Covid Keeps Me Up At Night, Says Sajid Javid

Health secretary warns public not to "let down their guard" as pandemic is far from over.
Toby Melville via PA Wire/PA Images

Sajid Javid has said the Covid pandemic still keeps him awake at night and warned the public not to “let down their guard”.

“I don’t think anyone is talking about an end, at this stage, to the pandemic,” the health secretary told MPs on Tuesday.

Speaking the Commons health committee, Javid said new variants of the virus were inevitable and one that could “escape” the vaccines remained a “significant concern”.

Despite high case numbers, the government has so far rejected demands it introduce its winter Covid Plan B.

The contingency measures would see restrictions reintroduced including mandatory mask wearing and work from home guidance.

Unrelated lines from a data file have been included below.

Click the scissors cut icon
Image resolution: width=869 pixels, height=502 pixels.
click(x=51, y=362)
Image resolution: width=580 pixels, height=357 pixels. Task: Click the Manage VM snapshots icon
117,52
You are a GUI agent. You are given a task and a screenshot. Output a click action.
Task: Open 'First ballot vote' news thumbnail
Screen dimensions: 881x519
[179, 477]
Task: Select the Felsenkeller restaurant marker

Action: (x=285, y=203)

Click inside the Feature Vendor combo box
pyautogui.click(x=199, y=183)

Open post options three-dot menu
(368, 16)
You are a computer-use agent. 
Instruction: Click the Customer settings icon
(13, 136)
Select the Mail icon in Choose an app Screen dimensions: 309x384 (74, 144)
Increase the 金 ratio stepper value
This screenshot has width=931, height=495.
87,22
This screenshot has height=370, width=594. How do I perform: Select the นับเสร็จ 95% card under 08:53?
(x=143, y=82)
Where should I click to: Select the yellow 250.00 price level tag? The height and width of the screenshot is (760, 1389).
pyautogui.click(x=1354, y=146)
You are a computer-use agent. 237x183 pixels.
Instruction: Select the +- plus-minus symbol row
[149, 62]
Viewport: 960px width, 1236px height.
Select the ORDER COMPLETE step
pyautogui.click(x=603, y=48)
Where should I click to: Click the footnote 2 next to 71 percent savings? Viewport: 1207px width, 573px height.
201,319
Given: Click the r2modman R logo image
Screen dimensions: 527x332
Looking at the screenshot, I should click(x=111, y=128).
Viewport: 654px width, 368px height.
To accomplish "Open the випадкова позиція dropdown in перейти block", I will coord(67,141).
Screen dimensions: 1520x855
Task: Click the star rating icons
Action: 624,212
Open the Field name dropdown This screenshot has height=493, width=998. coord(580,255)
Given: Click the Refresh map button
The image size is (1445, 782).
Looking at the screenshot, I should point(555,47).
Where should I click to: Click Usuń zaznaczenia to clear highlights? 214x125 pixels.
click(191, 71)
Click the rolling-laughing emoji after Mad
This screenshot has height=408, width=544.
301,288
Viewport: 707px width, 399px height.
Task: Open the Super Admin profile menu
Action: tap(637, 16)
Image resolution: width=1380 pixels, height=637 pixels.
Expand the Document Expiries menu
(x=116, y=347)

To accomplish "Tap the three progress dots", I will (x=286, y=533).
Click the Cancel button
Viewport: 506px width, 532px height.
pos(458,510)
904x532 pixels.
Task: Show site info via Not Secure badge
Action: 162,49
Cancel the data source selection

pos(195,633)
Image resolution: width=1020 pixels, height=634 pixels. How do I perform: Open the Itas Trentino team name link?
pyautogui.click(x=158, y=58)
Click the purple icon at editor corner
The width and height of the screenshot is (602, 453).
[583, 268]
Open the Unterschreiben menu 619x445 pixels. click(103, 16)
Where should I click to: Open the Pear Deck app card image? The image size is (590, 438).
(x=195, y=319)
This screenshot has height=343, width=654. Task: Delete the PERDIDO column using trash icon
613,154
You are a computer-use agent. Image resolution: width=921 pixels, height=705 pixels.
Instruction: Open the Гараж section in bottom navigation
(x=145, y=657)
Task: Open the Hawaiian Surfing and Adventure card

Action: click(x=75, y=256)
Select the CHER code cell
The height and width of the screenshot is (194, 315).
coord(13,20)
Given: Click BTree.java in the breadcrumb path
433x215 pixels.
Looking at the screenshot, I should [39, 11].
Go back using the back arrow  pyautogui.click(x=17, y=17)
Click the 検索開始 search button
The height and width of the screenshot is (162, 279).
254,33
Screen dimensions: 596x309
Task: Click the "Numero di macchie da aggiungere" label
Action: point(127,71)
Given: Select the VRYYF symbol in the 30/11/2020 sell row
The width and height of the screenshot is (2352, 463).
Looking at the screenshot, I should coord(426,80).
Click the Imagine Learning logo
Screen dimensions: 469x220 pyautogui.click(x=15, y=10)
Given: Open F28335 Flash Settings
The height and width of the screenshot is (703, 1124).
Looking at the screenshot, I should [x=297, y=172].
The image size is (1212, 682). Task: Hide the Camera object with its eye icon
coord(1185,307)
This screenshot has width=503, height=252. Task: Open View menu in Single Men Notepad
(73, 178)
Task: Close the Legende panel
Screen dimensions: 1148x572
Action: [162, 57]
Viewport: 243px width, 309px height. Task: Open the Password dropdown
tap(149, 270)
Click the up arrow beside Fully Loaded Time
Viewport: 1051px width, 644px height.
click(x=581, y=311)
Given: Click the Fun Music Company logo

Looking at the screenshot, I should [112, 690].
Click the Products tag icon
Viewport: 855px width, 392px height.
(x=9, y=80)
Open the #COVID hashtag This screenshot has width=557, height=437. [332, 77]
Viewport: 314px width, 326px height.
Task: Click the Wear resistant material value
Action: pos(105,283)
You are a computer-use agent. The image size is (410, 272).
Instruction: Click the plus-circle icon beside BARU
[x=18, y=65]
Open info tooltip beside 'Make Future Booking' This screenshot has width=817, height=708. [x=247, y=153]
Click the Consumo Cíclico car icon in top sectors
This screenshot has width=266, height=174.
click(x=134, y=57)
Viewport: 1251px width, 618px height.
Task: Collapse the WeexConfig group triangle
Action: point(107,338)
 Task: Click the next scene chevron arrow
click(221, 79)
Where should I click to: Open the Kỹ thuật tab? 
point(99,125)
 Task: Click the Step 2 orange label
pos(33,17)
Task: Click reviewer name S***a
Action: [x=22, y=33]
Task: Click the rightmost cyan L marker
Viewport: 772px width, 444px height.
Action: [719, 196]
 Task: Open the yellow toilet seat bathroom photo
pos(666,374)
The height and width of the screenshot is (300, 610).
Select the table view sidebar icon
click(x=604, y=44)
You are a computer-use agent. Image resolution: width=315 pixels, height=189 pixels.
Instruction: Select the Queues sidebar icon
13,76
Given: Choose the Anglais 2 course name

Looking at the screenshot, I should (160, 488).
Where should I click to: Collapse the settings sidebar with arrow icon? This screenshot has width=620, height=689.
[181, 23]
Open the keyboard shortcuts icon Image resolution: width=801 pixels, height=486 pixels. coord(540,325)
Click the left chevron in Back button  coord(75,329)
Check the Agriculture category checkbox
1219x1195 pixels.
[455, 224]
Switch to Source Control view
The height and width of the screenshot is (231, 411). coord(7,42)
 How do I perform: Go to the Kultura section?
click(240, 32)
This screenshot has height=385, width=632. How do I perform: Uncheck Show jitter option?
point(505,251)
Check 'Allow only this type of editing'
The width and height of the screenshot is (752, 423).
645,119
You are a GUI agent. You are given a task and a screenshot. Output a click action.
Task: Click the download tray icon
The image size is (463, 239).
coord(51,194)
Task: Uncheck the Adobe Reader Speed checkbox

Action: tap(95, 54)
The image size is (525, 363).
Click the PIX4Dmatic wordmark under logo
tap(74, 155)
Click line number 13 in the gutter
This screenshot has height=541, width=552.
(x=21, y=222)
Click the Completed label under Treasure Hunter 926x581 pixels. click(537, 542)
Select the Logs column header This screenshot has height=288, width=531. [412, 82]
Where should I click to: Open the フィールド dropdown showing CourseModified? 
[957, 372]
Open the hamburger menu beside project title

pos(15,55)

Asked what “keeps you up at night”, Javid told MPs: “I do like to put my worries to the side and try my best to get a good night’s sleep. I try not to worry too much.

But he added the “proper answer” was “the pandemic”.

“We are in a much better place of course,” Javid said. “But I do worry that if people generally sort of let down their guard and think it’s almost all over, or in some cases all over, it’s not.

“To maintain this progress we have got to all keep working at it. The vaccines are the most important part but it’s not the only thing.

“There will be new variants. We don’t know what’s going to come round the corner.

“If one day there was a vaccine escape variant that would be of significant concern.”

The health secretary said was focused on making sure the government was “as best prepared for what the pandemic has in store for us” as possible.

He added: “We all need to keep our guard, do our bit, get vaccinated. If we all do that there is reason for us all to be cautiously optimistic.”

The most recent estimates from the Office for National Statistics showed the same proportion of people in England have Covid as at the peak of the second wave.

Despite the prevalence of the virus, hospital admissions and deaths remain well below levels seen during the second wave in January, with the vaccine rollout credited as being the reason why.